Court-packing is one of the biggest issues of this election cycle in the presidential race (and U.S. Senate elections). Undoubtedly, it would be an even bigger issue if not for Covid-19 and the overall craziness infecting so much of 2020.
In Thursday’s town hall, presidential candidate Joe Biden continued to play games with the court-packing question. “I’m not a fan…it depends on how this turns out,” declared Biden. The former vice president is now essentially saying the court-packing question depends on how the Amy Coney Barrett nomination to the U.S. Supreme Court goes. That position is not too dissimilar from past comments suggesting he must be elected first before his position is known. At any rate, he’s suggesting if Democrats or many on the left don’t get their way on justices, they might just go ahead and add some. Many are now even calling this “depoliticizing the court,” an absurd notion since the whole reason any attempt to pack the court would be for a political power grab. Those that have studied American history know that Franklin Delano Roosevelt tried this in the 1930s and was rebuked by his own Democrat Party.
The manipulation of language in the media and culture might be the most troublesome aspect of this current debate. You have some currently arguing that court-packing is what Republicans are now doing. Read these words below by Joy Reid from MSNBC:
This “court packing” narrative seems to me to be a textbook example of the media turning a Republican vested interest into a national imperative. Republicans have spent decades literally “packing the court” with young right wing judges. Why should Joe Biden pledge to maintain it?

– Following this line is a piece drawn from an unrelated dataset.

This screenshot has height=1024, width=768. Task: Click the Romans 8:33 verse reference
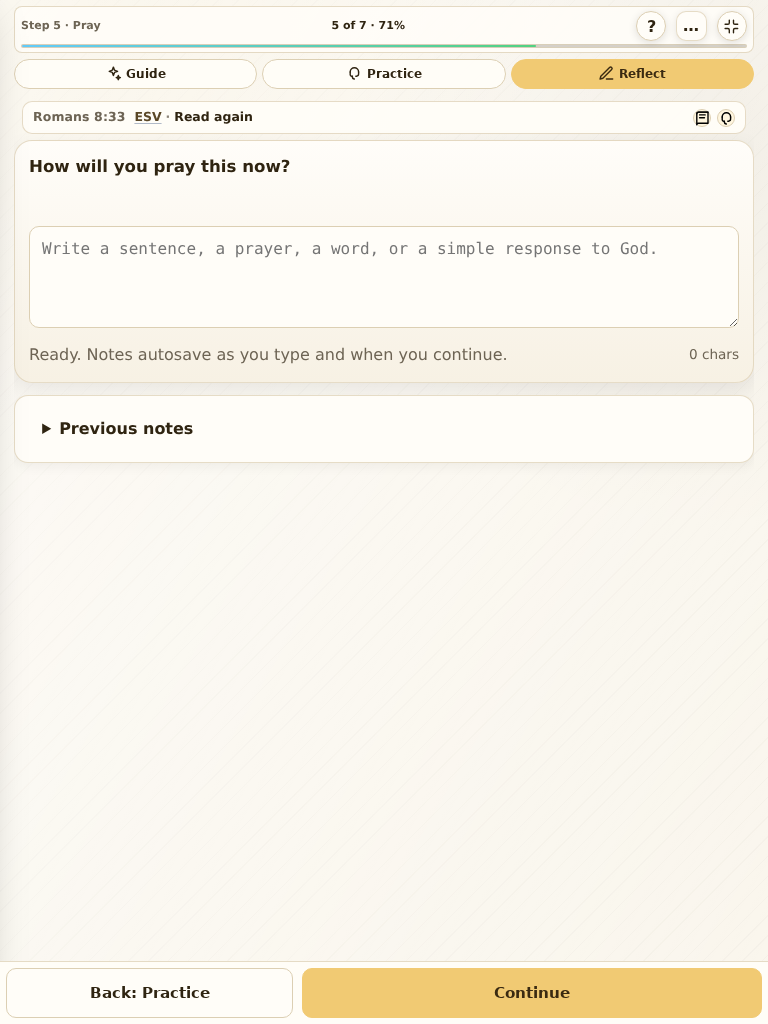point(79,117)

However, filling vacancies of lifetime appointments through the advice and consent process who have either retired or died is not “court-packing.” In this hyper-partisan era, this is simply called you have a president and senate majority of the same party in power. “Elections have consequences,” as former president Barack Obama once reminded us.
One can certainly argue that Senate Republicans are being hypocritical on judicial nominations or that conservative judges are bad for the nation. However, we shouldn’t change the language or the meaning of words to make something dangerous and unpopular supposedly sound more tolerable.
After all, court-packing is what banana republics do. When a new regime comes into power they so often just change the rules and rule of law to fit their agenda — a common occurrence in banana republics. Obviously, this would be true of any political parties if they tried to pack the courts. Put simply, an attempt to pack the courts to erode checks and balances would be disastrous for the nation and the rule of law. It’s a direct assault on our founding principles. Instead, what this nation desperately needs is a clearer understanding of the role and purpose of our three branches of government, not merely trying to manipulate their design for the sake of power.